LuciferYang commented on code in PR #54572:
URL: https://github.com/apache/spark/pull/54572#discussion_r2872452574
##########
core/src/main/scala/org/apache/spark/util/SizeEstimator.scala:
##########
@@ -97,32 +96,56 @@ object SizeEstimator extends Logging {
// Size of an object reference
// Based on https://wikis.oracle.com/display/HotSpotInternals/CompressedOops
private var isCompressedOops = false
+
+ // Whether Compact Object Headers (JEP 450/519) are enabled.

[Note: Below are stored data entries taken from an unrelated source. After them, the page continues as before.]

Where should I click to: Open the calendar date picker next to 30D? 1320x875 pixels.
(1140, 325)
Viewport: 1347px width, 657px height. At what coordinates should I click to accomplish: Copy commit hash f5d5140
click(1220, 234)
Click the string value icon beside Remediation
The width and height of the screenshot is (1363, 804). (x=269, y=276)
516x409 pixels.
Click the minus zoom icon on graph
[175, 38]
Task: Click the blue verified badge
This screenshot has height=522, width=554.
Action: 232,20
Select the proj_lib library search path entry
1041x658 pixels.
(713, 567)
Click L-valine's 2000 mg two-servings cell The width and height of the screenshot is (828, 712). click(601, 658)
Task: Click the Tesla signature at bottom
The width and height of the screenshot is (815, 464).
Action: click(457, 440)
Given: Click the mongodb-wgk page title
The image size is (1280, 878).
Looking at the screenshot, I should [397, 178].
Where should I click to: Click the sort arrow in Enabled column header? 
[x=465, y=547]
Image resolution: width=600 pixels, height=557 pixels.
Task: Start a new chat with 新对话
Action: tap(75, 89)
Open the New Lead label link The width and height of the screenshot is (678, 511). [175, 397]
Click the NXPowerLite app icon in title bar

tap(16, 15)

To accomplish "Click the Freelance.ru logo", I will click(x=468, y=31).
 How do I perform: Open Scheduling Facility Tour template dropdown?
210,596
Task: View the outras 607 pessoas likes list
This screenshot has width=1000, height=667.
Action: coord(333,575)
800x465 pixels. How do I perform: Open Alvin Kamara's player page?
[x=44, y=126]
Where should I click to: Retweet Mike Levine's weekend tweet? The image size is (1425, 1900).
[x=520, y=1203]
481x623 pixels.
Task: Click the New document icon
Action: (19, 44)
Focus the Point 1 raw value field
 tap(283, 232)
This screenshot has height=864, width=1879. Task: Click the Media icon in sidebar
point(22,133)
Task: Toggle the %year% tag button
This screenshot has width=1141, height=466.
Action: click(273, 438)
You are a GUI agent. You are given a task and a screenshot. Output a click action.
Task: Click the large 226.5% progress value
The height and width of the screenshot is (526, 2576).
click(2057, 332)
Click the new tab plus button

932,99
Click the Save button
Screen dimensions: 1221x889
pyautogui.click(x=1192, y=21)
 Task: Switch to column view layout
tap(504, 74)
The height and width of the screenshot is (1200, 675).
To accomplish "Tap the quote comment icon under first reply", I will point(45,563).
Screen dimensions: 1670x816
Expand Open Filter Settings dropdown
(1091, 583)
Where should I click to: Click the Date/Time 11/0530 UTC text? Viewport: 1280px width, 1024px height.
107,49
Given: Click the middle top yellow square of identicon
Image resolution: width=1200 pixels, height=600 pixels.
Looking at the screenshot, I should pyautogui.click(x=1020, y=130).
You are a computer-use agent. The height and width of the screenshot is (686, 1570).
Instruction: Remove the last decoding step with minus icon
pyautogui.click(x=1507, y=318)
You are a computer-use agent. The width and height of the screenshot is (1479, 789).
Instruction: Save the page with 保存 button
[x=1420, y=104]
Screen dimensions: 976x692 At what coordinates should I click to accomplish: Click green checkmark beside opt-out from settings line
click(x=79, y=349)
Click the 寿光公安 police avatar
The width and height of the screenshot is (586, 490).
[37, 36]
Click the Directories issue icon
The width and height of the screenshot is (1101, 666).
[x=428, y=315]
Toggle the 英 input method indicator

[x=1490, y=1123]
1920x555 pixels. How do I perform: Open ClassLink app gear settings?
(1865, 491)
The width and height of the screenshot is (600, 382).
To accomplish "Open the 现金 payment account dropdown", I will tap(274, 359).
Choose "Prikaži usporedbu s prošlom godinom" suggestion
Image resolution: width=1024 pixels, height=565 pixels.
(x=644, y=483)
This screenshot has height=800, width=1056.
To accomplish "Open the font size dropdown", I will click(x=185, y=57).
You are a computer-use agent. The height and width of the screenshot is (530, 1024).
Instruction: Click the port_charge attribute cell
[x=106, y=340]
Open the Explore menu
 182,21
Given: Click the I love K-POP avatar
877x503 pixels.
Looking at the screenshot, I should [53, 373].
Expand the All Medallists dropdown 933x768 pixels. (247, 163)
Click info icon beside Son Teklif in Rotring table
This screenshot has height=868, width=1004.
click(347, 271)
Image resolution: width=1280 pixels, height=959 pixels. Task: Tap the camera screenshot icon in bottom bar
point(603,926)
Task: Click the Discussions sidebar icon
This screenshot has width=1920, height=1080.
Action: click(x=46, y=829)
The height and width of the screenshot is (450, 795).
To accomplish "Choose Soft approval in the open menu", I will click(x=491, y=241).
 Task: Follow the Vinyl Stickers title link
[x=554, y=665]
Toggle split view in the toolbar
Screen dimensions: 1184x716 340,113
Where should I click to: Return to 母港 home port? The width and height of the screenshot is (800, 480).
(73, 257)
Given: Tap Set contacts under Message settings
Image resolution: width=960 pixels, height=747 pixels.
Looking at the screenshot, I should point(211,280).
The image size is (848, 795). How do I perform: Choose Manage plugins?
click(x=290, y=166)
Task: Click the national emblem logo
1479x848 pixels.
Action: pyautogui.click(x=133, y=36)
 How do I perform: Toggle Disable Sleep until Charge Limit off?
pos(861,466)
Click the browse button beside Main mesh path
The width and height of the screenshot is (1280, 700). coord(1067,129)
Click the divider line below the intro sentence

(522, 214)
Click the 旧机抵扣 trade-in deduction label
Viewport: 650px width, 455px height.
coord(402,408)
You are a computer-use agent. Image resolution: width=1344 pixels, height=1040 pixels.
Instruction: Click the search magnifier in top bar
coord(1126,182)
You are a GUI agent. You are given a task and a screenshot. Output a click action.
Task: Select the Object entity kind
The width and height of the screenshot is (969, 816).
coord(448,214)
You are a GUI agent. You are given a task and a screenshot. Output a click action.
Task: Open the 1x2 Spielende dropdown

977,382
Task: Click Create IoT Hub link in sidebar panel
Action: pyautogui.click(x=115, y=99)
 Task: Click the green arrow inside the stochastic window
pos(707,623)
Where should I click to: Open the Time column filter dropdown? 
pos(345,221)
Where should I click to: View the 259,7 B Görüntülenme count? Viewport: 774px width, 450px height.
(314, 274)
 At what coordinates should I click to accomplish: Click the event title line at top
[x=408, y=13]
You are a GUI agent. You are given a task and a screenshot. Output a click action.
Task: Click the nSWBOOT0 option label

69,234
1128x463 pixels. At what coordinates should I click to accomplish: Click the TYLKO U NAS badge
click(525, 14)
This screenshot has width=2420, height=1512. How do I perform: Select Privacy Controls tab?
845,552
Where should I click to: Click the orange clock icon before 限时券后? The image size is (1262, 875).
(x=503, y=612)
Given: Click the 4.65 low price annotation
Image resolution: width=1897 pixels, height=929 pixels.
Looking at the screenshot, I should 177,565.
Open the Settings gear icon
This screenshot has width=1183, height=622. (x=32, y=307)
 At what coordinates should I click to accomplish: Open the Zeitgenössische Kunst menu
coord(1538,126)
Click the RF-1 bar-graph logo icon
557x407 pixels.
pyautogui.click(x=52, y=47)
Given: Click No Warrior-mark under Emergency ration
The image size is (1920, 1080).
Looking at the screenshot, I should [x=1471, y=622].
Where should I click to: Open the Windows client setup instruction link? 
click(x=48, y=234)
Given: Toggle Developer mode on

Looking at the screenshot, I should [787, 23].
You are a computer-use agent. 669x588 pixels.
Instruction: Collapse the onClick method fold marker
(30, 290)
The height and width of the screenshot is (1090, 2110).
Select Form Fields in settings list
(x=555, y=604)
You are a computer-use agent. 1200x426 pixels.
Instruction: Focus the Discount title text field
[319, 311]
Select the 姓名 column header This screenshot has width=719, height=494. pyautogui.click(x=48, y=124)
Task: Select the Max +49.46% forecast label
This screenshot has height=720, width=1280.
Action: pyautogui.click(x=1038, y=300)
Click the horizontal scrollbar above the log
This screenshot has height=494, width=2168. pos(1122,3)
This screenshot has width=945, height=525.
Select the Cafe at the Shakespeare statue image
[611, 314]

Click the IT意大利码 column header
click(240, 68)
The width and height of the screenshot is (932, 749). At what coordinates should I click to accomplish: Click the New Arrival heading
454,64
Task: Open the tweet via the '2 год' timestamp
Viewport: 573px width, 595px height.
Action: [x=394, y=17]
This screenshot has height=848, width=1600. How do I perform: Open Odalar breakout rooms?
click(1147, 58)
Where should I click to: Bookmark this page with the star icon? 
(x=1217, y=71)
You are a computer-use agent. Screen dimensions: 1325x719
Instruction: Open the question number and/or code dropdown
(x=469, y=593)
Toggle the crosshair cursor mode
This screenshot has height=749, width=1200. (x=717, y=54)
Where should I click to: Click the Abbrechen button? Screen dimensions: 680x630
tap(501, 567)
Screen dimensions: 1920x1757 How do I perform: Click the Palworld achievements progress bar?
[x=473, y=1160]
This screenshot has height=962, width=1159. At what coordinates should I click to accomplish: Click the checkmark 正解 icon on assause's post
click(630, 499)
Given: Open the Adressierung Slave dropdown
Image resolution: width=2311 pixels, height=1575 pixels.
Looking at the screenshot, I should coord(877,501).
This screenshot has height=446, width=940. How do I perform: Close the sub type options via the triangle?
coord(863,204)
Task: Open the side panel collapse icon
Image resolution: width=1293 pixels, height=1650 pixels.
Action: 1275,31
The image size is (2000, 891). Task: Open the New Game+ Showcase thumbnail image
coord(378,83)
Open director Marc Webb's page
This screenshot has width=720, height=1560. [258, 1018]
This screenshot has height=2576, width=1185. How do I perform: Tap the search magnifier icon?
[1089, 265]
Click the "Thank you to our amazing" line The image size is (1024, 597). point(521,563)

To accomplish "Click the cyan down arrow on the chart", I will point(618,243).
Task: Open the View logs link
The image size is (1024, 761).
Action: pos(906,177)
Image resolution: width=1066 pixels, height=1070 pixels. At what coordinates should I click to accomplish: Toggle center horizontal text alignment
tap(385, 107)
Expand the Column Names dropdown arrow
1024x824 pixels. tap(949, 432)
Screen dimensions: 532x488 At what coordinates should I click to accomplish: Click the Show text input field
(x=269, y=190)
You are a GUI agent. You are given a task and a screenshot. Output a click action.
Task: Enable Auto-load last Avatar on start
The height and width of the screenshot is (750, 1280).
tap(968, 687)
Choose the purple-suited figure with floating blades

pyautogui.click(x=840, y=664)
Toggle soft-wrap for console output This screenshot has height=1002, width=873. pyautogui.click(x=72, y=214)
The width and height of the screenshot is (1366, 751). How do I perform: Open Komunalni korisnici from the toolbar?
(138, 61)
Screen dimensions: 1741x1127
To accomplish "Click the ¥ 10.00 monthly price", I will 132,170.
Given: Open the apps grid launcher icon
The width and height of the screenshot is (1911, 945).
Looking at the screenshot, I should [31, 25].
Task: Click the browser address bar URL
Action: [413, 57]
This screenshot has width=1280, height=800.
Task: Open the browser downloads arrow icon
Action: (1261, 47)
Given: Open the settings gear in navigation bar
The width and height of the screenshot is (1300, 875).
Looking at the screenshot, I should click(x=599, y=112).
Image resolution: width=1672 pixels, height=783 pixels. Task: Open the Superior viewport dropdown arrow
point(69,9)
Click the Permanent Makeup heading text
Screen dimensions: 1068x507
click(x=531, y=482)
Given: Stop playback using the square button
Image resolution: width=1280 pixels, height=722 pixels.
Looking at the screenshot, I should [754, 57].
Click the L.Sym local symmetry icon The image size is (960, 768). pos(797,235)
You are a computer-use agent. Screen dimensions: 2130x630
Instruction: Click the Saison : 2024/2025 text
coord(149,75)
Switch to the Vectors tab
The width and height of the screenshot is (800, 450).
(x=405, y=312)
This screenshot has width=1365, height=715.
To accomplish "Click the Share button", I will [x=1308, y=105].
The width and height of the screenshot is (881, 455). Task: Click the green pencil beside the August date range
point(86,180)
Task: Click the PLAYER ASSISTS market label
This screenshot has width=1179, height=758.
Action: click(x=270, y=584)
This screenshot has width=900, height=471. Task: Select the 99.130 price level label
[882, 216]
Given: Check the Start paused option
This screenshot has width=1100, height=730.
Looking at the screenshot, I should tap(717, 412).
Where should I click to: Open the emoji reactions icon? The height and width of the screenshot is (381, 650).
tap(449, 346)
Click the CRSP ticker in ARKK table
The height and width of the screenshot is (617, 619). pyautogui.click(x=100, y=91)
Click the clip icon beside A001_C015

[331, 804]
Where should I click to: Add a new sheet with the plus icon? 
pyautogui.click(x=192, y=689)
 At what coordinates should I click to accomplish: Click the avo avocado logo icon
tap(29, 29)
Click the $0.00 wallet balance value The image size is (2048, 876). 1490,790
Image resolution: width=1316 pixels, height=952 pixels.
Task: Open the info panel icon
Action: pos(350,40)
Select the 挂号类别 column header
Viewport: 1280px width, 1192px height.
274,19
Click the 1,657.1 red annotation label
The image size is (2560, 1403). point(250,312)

+ // With Compact Object Headers, the object header is 8 bytes on 64-bit JVMs
+ // (the class pointer is encoded inside the mark word), so objectSize = 8
+ // and pointerSize = 4 regardless of UseCompressedOops.
+ private var isCompactObjectHeaders = false
+
private var pointerSize = 4
// Minimum size of a java.lang.Object
private var objectSize = 8
initialize()
- // Sets object size, pointer size based on architecture and CompressedOops
settings
- // from the JVM.
+ // Sets object size, pointer size based on architecture, CompressedOops
+ // and CompactObjectHeaders settings from the JVM.
private def initialize(): Unit = {
val arch = Utils.osArch
is64bit = arch.contains("64") || arch.contains("s390x")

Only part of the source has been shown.